*Set problem:*
Rewrite the data starting at the line that contains "Switch to the Pull" and running through the final line, changing "icon" to "symbol" and leaving everything else the same.

*Available data:*
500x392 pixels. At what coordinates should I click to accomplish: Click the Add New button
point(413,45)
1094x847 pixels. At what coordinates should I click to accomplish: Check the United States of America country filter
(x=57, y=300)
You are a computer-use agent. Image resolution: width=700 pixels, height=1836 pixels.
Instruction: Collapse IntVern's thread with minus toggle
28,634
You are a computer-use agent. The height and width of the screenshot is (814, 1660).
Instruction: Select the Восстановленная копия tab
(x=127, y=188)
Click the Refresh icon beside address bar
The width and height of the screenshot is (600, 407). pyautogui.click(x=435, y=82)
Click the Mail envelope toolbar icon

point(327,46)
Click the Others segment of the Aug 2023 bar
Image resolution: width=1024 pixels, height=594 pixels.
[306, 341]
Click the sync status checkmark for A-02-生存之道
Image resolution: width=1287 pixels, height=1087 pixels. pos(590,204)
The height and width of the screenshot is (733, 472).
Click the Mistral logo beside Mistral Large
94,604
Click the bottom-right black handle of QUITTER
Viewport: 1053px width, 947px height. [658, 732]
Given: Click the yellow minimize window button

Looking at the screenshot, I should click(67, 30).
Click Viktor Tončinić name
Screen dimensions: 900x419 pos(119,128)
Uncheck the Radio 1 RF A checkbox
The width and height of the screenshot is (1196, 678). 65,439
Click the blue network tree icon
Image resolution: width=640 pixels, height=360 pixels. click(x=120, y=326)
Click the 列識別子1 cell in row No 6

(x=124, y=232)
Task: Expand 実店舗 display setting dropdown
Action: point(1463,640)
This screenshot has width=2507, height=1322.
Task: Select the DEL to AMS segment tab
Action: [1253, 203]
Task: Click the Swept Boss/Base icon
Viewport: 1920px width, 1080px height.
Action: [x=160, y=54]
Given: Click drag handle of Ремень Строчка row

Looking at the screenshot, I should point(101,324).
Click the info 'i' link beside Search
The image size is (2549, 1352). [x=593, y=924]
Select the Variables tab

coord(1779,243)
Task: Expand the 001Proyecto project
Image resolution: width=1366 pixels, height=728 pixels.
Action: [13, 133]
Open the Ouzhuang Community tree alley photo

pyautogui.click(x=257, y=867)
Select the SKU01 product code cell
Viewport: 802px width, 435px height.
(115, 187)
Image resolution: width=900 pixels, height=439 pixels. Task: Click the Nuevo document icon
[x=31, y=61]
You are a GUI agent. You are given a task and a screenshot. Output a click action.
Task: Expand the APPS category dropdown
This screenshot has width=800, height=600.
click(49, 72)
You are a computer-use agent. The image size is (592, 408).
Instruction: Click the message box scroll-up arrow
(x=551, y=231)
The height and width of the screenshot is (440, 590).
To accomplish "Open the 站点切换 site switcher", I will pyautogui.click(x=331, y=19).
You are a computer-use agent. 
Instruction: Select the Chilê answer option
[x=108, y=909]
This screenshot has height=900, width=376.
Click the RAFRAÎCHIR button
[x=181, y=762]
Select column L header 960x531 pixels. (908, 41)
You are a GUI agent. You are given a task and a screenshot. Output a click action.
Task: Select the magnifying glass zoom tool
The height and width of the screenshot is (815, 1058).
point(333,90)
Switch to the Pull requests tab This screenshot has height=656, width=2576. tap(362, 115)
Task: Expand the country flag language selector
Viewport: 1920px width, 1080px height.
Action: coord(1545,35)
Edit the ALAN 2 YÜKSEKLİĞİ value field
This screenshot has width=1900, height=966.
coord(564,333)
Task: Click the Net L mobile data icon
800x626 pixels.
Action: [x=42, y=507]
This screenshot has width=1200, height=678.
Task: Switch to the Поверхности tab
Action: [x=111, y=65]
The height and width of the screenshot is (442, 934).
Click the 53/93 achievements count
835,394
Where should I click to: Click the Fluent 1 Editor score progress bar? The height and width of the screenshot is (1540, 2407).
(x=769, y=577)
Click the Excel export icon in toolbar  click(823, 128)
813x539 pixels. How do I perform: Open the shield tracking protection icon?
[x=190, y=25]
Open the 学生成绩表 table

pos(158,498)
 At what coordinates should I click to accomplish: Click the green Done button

*Problem solution:*
Switch to the Pull requests tab This screenshot has height=656, width=2576. tap(362, 115)
Task: Expand the country flag language selector
Viewport: 1920px width, 1080px height.
Action: coord(1545,35)
Edit the ALAN 2 YÜKSEKLİĞİ value field
This screenshot has width=1900, height=966.
coord(564,333)
Task: Click the Net L mobile data symbol
800x626 pixels.
Action: [x=42, y=507]
This screenshot has width=1200, height=678.
Task: Switch to the Поверхности tab
Action: [x=111, y=65]
The height and width of the screenshot is (442, 934).
Click the 53/93 achievements count
835,394
Where should I click to: Click the Fluent 1 Editor score progress bar? The height and width of the screenshot is (1540, 2407).
(x=769, y=577)
Click the Excel export symbol in toolbar  click(823, 128)
813x539 pixels. How do I perform: Open the shield tracking protection symbol?
[x=190, y=25]
Open the 学生成绩表 table

pos(158,498)
 At what coordinates should I click to accomplish: Click the green Done button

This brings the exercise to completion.